Open GallonDeng opened 10 months ago

GallonDeng commented 10 months ago

in the hugging face demo, the expression prompt mode only output one object, even if there are multi same objects?

0xNOY commented 10 months ago

Yes, in the demo, only one object is output in the expression prompt mode. To output multiple objects, you need to change the value of the variable topK_instance in line 174 of app/app.py.

GallonDeng commented 10 months ago

@0xNOY thanks very much. So I should change topk_instance to 10, e.g, which means top10?

GallonDeng commented 10 months ago

could you please explain more details about the grouding mode and category mode in the tokenization stage? It seems that we can input multi categoires an once in a prompt, but only one expression in a prompt? Could both modes be the same?
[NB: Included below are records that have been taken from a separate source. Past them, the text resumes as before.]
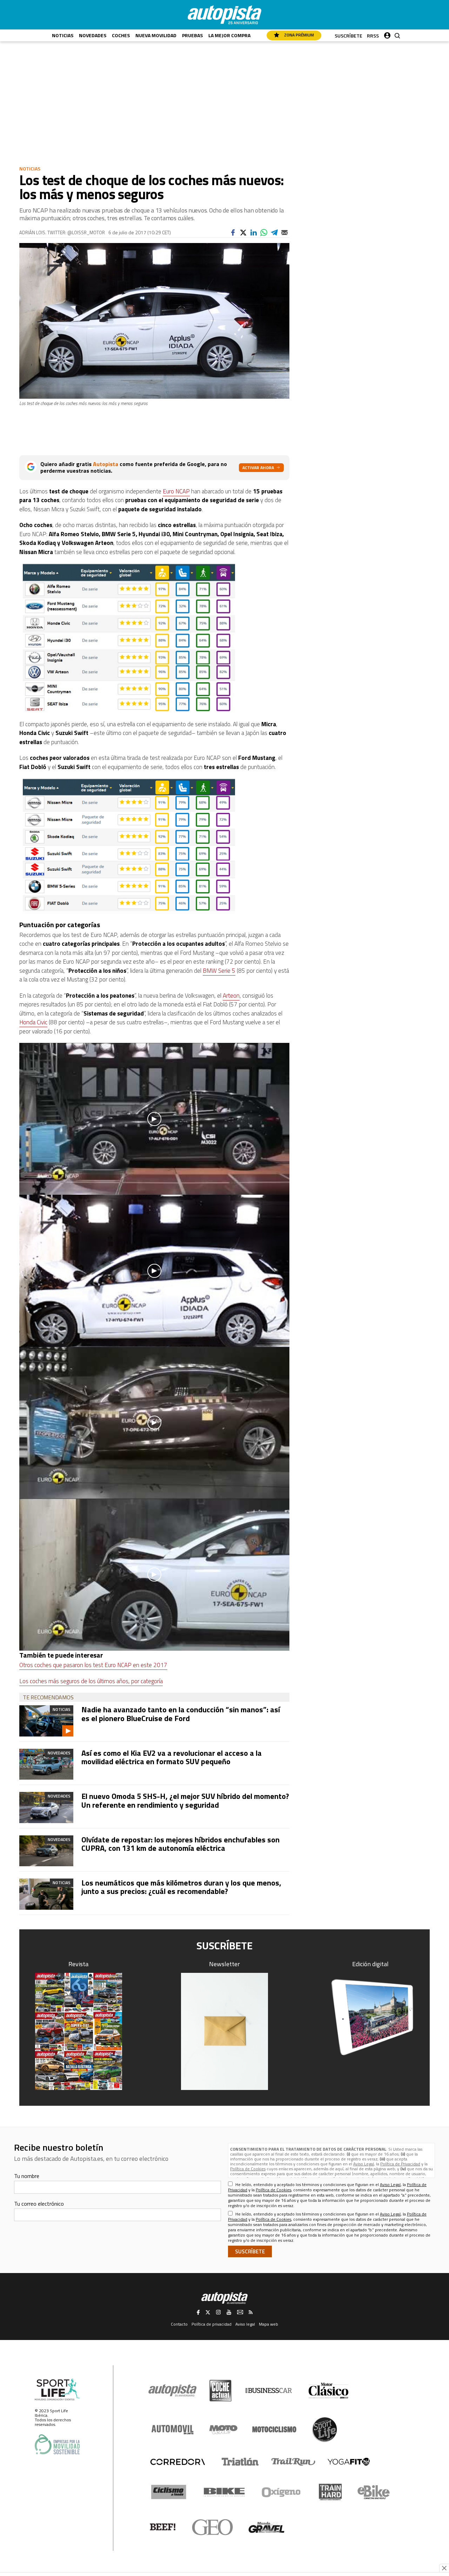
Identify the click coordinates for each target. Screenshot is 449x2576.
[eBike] (374, 2492)
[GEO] (212, 2527)
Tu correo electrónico (39, 2203)
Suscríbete (348, 35)
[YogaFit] (349, 2462)
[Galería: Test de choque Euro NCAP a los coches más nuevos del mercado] (154, 638)
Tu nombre (26, 2176)
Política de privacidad (212, 2324)
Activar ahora (258, 467)
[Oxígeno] (282, 2492)
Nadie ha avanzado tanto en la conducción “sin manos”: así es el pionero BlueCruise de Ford (180, 1714)
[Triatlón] (239, 2461)
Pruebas (192, 35)
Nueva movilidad (155, 35)
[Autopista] (224, 14)
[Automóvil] (172, 2429)
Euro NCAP (176, 491)
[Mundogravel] (266, 2527)
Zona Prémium (298, 35)
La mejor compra (229, 35)
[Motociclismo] (274, 2429)
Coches (121, 35)
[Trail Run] (293, 2461)
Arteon (231, 995)
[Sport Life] (324, 2429)
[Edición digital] (370, 2017)
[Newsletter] (224, 2031)
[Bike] (224, 2492)
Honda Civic (33, 1022)
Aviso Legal (363, 2163)
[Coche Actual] (220, 2391)
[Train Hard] (330, 2492)
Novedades (92, 35)
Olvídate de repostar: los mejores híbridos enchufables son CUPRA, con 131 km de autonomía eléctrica (180, 1844)
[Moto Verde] (223, 2429)
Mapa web (268, 2324)
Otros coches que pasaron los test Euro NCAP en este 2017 (93, 1665)
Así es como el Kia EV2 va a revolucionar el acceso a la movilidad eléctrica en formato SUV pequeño (171, 1757)
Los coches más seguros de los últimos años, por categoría (91, 1681)
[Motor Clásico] (328, 2391)
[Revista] (78, 2031)
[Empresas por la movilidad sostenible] (57, 2444)
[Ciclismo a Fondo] (168, 2492)
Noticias (62, 35)
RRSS (373, 35)
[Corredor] (177, 2461)
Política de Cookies (248, 2168)
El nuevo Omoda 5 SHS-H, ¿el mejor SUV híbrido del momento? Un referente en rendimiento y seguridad (185, 1800)
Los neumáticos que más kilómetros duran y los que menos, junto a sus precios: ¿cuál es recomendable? (181, 1887)
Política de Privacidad (400, 2163)
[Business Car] (268, 2390)
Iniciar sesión (387, 33)
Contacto (179, 2324)
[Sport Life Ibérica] (57, 2390)
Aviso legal (245, 2324)
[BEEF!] (162, 2527)
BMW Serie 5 (219, 970)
wjf5203 commented 7 months ago

@AllenDun Thank you for your interest! In our setting, if the input is an expression, the model will only find the single most relevant object, as topK=1 is a fixed parameter set by design. If you want to find multiple objects at the same time, you can try using the 'categories' -> 'custom-list' mode, which supports a list of arbitrary category names separated by commas. In this mode, you can freely set the TopK, and you can input multiple categories at once.